- #36
harvey1
- 16
- 0
CeeAnne said:Gosh, you know, there's a awful lot of noise in that which we term mind. Mind, like life and weather is an emergent system. The brain seems a sort of processor with parallel input and lots of internal interaction or feedback. I view the feedback as the control mechanism and the associated feedback delay as consciousness. It seems to function somewhat and seems very cause-and-effect. I like that in a brain. Pretty much all it knows is right there. It doesn't receive strange messages from faroff people or places and politely doesn't broadcast them. It doesn't come up with valid answers to the universe out of the blue. It's mostly hormonally motivated and consequently a complete mess logically. So, when it develops nice little filters like physics and maths which help determine what really is and help to somewhat organise its self-awareness and perception of the surroundings, this brain likes that and wants more. The god and higher levels concepts are filters, too, I suppose, and although they probably work similarly, I'll take the maths.

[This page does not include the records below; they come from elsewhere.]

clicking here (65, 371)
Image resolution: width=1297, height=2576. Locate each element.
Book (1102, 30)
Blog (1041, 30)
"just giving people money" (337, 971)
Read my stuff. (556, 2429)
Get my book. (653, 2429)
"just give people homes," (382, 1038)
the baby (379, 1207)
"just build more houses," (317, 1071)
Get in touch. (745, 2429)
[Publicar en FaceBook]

You can take the maths (and internets too), but you are confusing epistemology with ontology. As far as the complete mess of the human brain, it's all we have to reason about the world, and the beginning of that reasoning process is philosophy, not science. It's no coincidence that philosophy was discovered before modern science, and it's also no coincidence that it was a philosophically aware culture that discovered science. You need the right philosophical background for scientific awareness to take root.